Kim’s obsession with cinema led to a bizarre episode in 1978 in which he ordered the kidnapping of a famous South Korean actress and her husband, a film director, to improve North Korea’s film studios. The couple, Choi Eun Hee and Shin Sang Ok, made films for Kim for eight years and won his trust enough to be sent to Europe for a film festival, where they escaped and returned to South Korea.
The pair had covert tape recordings of their conversations with Kim and later wrote a memoir containing one of the few firsthand accounts of his personality. They described a man who could be alternately imperious and self-deprecating, once quipping to Choi about his height, “Small as a midget’s turd, aren’t I?”
We are getting there – we have got to the turd bit of Alf’s analysis.
Because Kim was a compulsive liar, however, he seriously understated the magnitude of things.
Let’s move on to his appetite for the good life while all around him were starving.
Kim imported $650,000 worth of Hennessy’s finest cognac in a single year. His appetite for women and drink was exceeded by a love for the finest foods. He hired for his private kitchens a sushi chef from Tokyo and a pizza chef from Italy, both of whom wrote accounts of their experiences.
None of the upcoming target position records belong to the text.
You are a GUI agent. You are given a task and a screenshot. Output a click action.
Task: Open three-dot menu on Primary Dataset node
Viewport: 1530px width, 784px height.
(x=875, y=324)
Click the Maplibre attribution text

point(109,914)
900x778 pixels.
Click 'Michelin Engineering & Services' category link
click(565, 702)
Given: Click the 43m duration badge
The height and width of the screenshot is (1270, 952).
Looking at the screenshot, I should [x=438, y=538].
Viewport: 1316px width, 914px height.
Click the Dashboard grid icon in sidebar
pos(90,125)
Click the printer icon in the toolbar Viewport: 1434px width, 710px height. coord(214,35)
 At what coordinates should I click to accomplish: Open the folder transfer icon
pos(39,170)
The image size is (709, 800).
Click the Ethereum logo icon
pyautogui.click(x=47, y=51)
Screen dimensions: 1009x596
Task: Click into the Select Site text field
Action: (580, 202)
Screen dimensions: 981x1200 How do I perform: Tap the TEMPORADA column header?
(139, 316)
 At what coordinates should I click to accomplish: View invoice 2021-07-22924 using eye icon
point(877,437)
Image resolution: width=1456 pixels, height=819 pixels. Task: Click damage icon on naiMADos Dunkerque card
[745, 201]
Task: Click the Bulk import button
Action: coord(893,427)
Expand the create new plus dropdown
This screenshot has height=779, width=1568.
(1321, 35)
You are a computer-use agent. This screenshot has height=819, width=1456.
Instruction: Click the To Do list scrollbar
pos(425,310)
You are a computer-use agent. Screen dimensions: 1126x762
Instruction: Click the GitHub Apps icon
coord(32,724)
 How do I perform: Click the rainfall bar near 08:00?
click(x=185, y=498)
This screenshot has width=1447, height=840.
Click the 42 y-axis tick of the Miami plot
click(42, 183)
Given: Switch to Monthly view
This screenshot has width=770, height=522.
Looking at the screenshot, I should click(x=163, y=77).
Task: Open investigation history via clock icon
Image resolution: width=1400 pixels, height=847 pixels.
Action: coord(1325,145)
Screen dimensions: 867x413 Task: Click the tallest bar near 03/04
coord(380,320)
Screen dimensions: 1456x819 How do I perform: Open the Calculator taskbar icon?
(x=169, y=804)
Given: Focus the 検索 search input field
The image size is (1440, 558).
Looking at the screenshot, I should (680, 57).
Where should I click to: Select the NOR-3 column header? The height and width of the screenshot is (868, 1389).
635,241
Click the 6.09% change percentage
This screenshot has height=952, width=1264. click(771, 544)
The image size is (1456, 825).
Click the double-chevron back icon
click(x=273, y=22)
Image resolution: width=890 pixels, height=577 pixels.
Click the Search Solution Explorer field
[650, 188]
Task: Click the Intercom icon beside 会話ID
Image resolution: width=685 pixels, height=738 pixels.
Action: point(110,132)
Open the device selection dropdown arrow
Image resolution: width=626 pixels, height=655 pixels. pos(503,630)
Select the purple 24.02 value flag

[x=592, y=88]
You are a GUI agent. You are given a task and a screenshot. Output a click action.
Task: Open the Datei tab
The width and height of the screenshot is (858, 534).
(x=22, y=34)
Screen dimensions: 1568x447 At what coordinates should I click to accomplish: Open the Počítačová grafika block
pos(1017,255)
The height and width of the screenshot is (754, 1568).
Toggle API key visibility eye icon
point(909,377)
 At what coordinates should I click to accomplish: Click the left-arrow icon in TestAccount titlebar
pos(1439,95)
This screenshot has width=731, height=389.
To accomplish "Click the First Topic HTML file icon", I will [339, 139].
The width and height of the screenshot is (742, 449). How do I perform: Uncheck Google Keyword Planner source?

At the time, North Korea was in the midst of a famine that would eventually kill as many as 2 million people, up to 10% of the population, and leave many of them permanently stunted.
Homeless, starving children became a common sight at North Korean train stations. Kim nonetheless sent couriers on shopping excursions to buy rice cakes in Tokyo, mangoes in Thailand, cheese in France.
We are almost there – he was a shit.
Kim apparently saw no contradiction between the hardships of ordinary North Koreans and his own indulgences. While regular citizens could be sent to prison camps for watching South Korean or U.S. films, Kim maintained a personal library containing about 20,000 movies.
And that’s it.
He was not just any old shit. He was a bloody great shit (notwithstanding his shortcomings in the height department).
Shit, of course, is is the waste product from an animal’s digestive tract expelled through the anus or cloaca during defecation.
The distinctive pong from shit is due to bacterial action, as Wikipedia explains.
Gut flora produce compounds such as indole, skatole, and thiols (sulfur-containing compounds), as well as the inorganic gas hydrogen sulfide. These are the same compounds that are responsible for the odor of flatulence. Consumption of foods with spices may result in the spices being undigested and adding to the odor of feces. The perceived bad odor of feces has been hypothesized to be a deterrent for humans, as consumption or touching it may result in sickness or infection. Of course, human perception of the odor is a subjective matter; an animal that eats feces may be attracted to its odor.
In the upshot, shit is organic matter which is recycled back into a simpler form which plants and other autotrophs may once again absorb.
And as we observed earlier, shortages in North Korea encourage the people there to throw nothing away.
And that’s what happened to Kim Jong Il, Alf reckons. Forget about heart attacks. He would have simply decomposed when been put to good use – at long last – as fertiliser.